EXERCISE AIM
Answer these three questions from the article on FX historical data below, each on its own line:
1. What does the article say ECN stands for?
2. In the broker call "thirty, thirty-four, three by five", what does "three by five" denote?
3. How many voices might a junior covering several dealers have had to recognize?

EXCERPTED PASSAGE
Finding a good historical data source

trading systems data source

In the last article, we introduced the idea of building robust trading systems for foreign exchange, and compared some of the characteristics of the FX and Futures markets, with FX having its own unique, but also non-random, behaviour.  This article now explores the first major challenge of actually building a system, namely, building a reliable historical database:

If we were discussing futures markets, this would be relatively straightforward, as there is only one price traded at any given time with a specific volume, which is readily available, direct from almost all of the relevant futures exchanges as well as third parties.  The FX market is rather unique though:

While being by far the most liquid market in the world, it’s also the most fragmented.  With no central exchange, each bank makes its own price, for each currency pair.  Therefore, at any given moment, EURUSD may theoretically be quoted as 1.3340/42 at one bank, 1.3339/41 at another and 1.3341/43 at a third, each with their own white labelled, or proprietary, electronic trading platform, otherwise known as an ECN (Electronic Communication Network).  There are also a growing number of ECNs competing for liquidity, where ‘buy side’ counterparties can submit their own prices into the systems.  This makes it impossible to get a truly complete, clean and accurate picture of intraday FX prices.  However, even the current, fragmented, electronic market is a quantum leap forwards, from only relatively recent years:

In the beginning – Voice Brokers

Before ECNs existed, most FX trading was done over the phone, with a trader sitting on a ‘spot’ desk, as the author once was, with half a dozen ‘broker boxes’, all shouting out prices.  For example a ‘Dollar Mark’ (US Dollar v German Deutsche Mark) spot dealer  (the author pre-dates the Euro) might have one broker box calling out, “thirty, thirty-five, in five” and another, “thirty, thirty-four, three by five” etc., with the ‘three by five’ denoting the size, in millions, that the price was good in and the ‘big figure’ not quoted as that was known by all involved.

Each trader, for each currency pair, would have a number of boxes shouting out similar prices and hence the classic image of a bank’s trading floor, being a cacophony of sound.  The reality is much different these days, with the voice brokers having been almost entirely replaced by ECNs, particularly in the major currency pairs.

In the days of voice brokers, part of the spot traders’ art was to recognise the brokers voice with the best price, good in the size he wanted to execute, which as a junior dealer, was probably the hardest skill to master; particularly when the broker at each institution wouldn’t always be the same person, as they would need to go to lunch, be away on holiday, or just step off the desk for a few moments.  A junior on a desk would usually cover several dealers, when they similarly stepped off the desk, so may have had over twenty voices to recognise and remember which ‘box’ they were on.  All the deals were also entered manually, unlike today’s ECNs, where the deals automatically go in the trading ‘blotter’.  On this occasion it is probably very fair to say that junior traders today really do have it easy by comparison.

AVAILABLE DATA
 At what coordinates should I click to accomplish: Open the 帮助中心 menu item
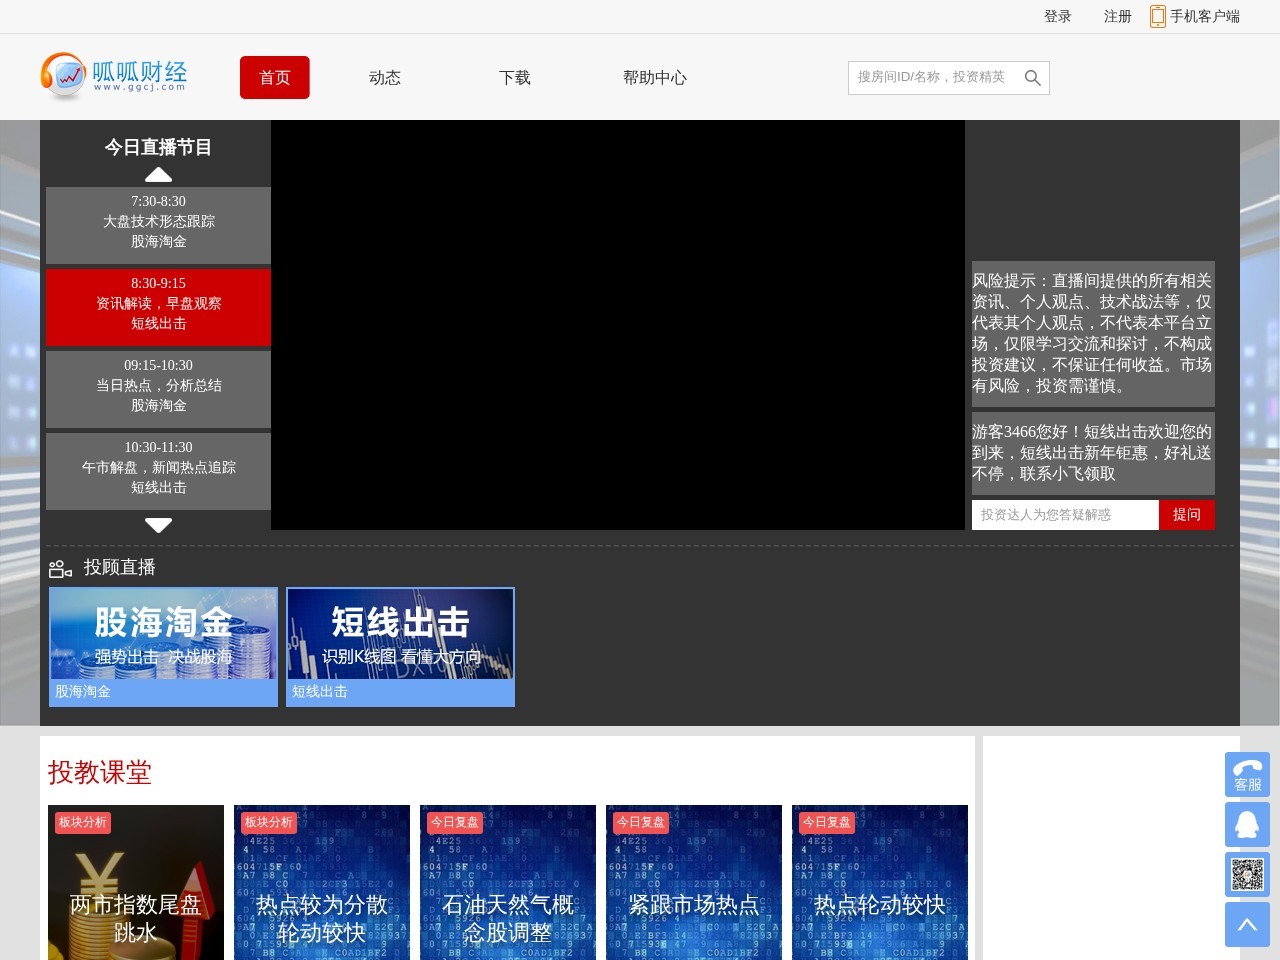[655, 77]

EXERCISE OUTPUT
1. Electronic Communication Network.
2. The size, in millions, that the price was good in.
3. Over twenty.